Concluyó que para una rehabilitación “en nada ha beneficiado” un centro de rehabilitación regularizado.

Los otros centros: Cecosama y CAIA

Además de los anexos particulares, en Guanajuato se cuenta con los Centros Comunitarios de Salud Mental y Adicciones, los Cecosama, a cargo de la Secretaría de Salud estatal. Son unidades que brindan servicios gratuitos, orientados a prevenir y en su caso, atender, el uso y abuso de sustancias adictivas de manera ambulatoria, es decir, que los pacientes reciben su terapia y regresan a sus casas, son de seis a ocho sesiones, en un proceso que dura de cuatro a seis meses..

En los Cecosama laboran psicólogos, médicos y trabajadores sociales, especializados en la prevención y tratamiento del consumo de alcohol, tabaco y otras sustancias psicoactivas.

En León, además, se cuenta con un Centro de Atención Integral en AdiccionesCAIA-, ubicado en la antigua carretera LeónSan Francisco del Rincón, en la colonia San Pedro del Monte.

Falta definición de política pública

En noviembre de 2024, la gobernadora Libia Dennise García Muñoz Ledo anunció la futura plataforma ‘Vive Sin Adicciones’. Foto: Gobierno del Estado

Pero no solo hay un déficit de centros de rehabilitación, también hay un retraso de 19 meses en la definición de una política pública de prevención y tratamiento de las adicciones.

En noviembre de 2024, la gobernadora Libia Dennise García Muñoz Ledo anunció la futura plataforma ‘Vive Sin Adicciones’, el nuevo modelo de prevención que sustituiría y ampliaría el programa Planet Youth, la apuesta contra el abuso de drogas en el sexenio pasado.

La Mandataria estatal aseguró en esa ocasión que, tras cinco años de implementación de Planet Youth “se han encuestado más de 214 mil estudiantes de más de 1,700 secundarias; esta información nos ha permitido saber a detalle, en qué zonas y escuelas se hace menos deporte y (dónde) hay factores de riesgo, así como el consumo de drogas lícitas e ilícitas”.

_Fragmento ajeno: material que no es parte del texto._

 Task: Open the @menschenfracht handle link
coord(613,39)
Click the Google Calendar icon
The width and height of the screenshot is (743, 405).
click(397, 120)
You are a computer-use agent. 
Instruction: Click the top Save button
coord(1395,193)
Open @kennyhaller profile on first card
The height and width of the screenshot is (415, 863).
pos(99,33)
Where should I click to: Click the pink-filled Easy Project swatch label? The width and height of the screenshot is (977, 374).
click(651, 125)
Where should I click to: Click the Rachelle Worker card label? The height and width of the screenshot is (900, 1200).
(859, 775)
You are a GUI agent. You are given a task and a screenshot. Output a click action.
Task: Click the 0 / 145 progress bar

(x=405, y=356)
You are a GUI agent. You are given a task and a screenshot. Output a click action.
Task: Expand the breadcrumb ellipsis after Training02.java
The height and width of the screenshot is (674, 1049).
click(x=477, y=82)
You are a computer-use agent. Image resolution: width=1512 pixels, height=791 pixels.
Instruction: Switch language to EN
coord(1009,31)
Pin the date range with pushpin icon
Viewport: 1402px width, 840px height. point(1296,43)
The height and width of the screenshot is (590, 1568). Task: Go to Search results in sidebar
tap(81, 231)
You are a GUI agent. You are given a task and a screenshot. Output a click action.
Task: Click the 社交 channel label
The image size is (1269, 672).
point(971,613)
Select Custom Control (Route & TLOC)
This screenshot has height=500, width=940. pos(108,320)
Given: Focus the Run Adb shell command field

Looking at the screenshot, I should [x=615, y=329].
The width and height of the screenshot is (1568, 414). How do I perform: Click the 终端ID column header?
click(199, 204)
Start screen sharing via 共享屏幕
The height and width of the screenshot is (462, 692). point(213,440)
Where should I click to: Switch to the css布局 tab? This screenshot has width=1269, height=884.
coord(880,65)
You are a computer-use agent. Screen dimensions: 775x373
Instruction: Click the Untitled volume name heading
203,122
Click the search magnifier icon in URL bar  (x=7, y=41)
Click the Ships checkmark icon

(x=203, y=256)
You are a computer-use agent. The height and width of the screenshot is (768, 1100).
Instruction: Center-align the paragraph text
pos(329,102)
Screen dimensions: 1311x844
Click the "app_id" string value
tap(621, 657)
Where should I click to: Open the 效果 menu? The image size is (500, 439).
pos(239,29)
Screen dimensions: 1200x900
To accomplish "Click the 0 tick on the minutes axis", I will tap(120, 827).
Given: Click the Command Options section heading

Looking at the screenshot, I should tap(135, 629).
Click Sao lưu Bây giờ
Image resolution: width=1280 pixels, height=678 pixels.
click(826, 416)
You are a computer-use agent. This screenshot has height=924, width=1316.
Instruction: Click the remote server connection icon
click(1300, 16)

Agregó que con estos resultados se articuló una estrategia de prevención, centrada en 4 áreas clave: la familia, el entorno escolar, el grupo de amigos, y el uso del tiempo libre, que se abordarían para crear entornos saludables, actividades culturales y deportivas en espacios seguros.

La plataforma ‘Vive Sin Adicciones’ estaba en desarrollo desde 2024 y liberaría datos georreferenciados en este tema y tendría herramientas de inteligencia artificial. Pero a la fecha no se ha publicado.

En una entrevista con José Felipe Carranco Escalona, coordinador general de Salud Pública de la SSG, publicada en mayo pasado en AM, el funcionario rechazó que “Planet Youth” haya sido un fracaso. Este año 2026, la estrategia “Vive sin Adicciones” tiene un presupuesto inicial de cinco millones de pesos. Comparativamente, durante sus cinco años, se gastó en Planet Youth al menos 300 millones de pesos.